Leonardo Da Vinci's sketch of a hanged assassin.

1607-FOUR HUNDRED YEARS AGO- THE ENGLISH LAND AT JAMESTOWN....The good ship Susan Constant and two small pinnaces land 150 men . These men were mostly professional adventurers and gentlemen. Capt. Martin and Capt.Archer served with Sir Francis Drake . Of the 150 only 12 men actually could do a trade other than fighting. Their actual purpose was to find Aztec Empires like the Spaniards found in Mexico and send gold back home. They didn’t bring a geologist so they sent barrels full of dirt that looked kinda yellow back to England thinking it was gold. They built their first fort in a swamp because it was a good defensive position. In a years time most of them would be dead from fever and cholera. Oh yeah, there was that John Smith guy too. He wouldn’t meet Pocahontas until Christmas. But where is Meeko?
Powhatan, it's the white men! Hmm-big boat lookum like CGI with a Toon Render and After Effects mist. Ugh!

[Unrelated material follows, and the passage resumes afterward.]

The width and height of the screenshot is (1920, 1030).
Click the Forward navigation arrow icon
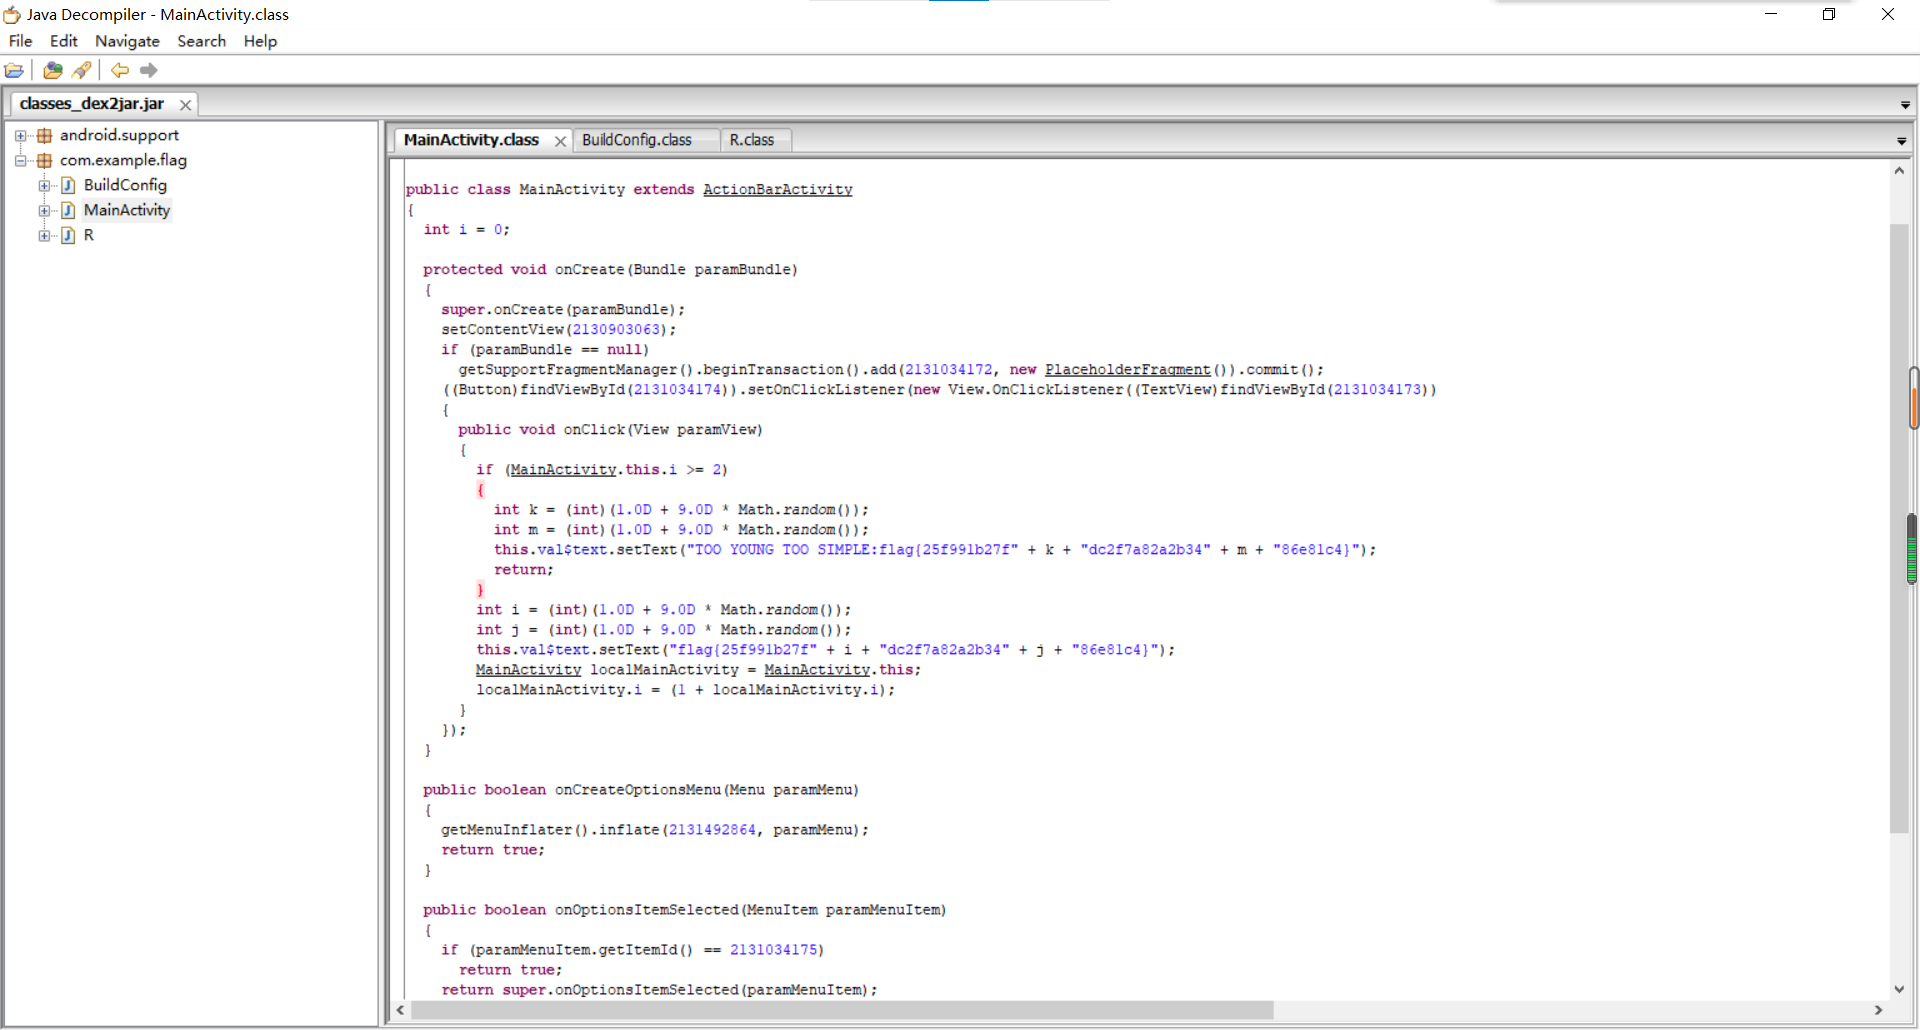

1928- Los Angeles City Hall dedicated.

1933 The Nazi government forms an internal police force called the Gehime Staatspolitzei- the Gestapo. Ve haff ways of making you talk!

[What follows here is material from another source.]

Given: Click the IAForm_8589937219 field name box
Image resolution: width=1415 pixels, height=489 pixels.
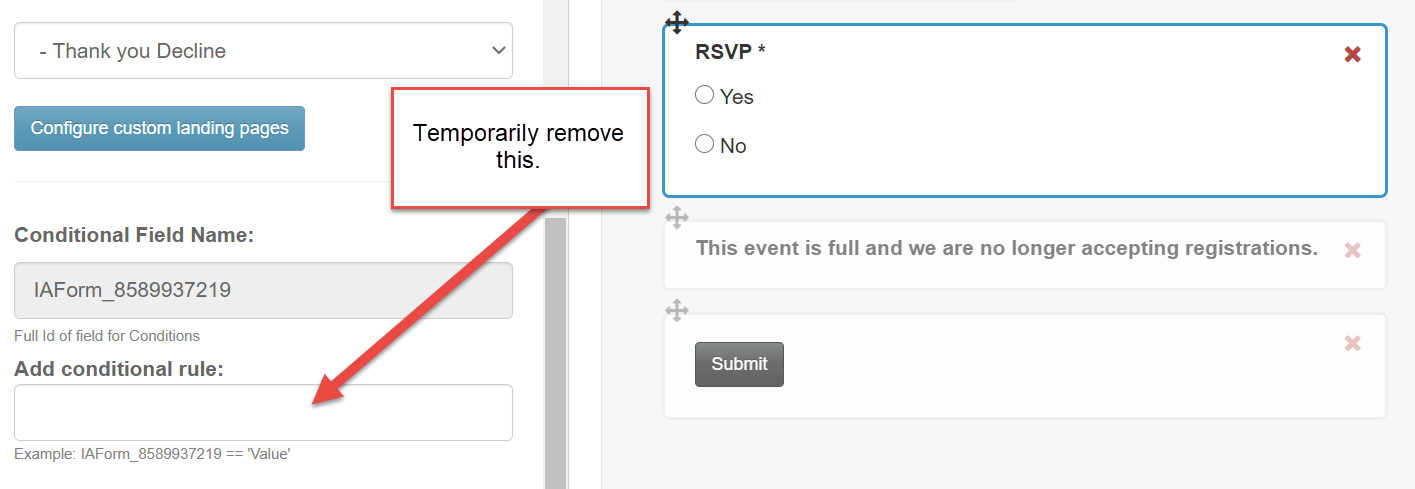Looking at the screenshot, I should coord(263,291).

1937- GUERNICA- In Spain the Stuka bombers of the German Condor Legion ,
Nazi freelancers for Franco, bomb an innocent basque village provoking an international outcry and a painting by Picasso. Attacking at the height of the market time for three straight hours the bombers bombed the helpless civilians with no military target in sight. As many as 5,000 may have died.

1941-An organ is played for the first time at a baseball game in Chicago.

1965-Fred Smith, a student at Yale, got his economics paper back with a "c'" and a note stating the idea he espoused was impractical. The idea was an overnight air-freight service which he founded six years later as Federal Express.

1969- PAUL IS DEAD. The height of a strange rumor that excited the rock & roll world that Paul McCartney of the Beatles had died and the news was being kept a secret. Evidence was presented in the cryptic lyrics of "I am the Walrus", songs played backwards and the record album photo where Paul is the only figure with his back to the camera. A t.v. special hosted by famed attorney F. Lee Bailey explored the controversy. Finally this day Paul and Linda McCartney held a news conference and declared he was very much alive and what on Earth was everyone on about.

1986- Arnold Schwarzenegger aka Conan the Republican, married Maria Shriver, the niece of John F. Kennedy and candidate for a tray of lasagna.

1993- NBC announced former Simpsons and Saturday Night Live comedy writer Conan O’Brien would take David Letterman’s old Late Show spot.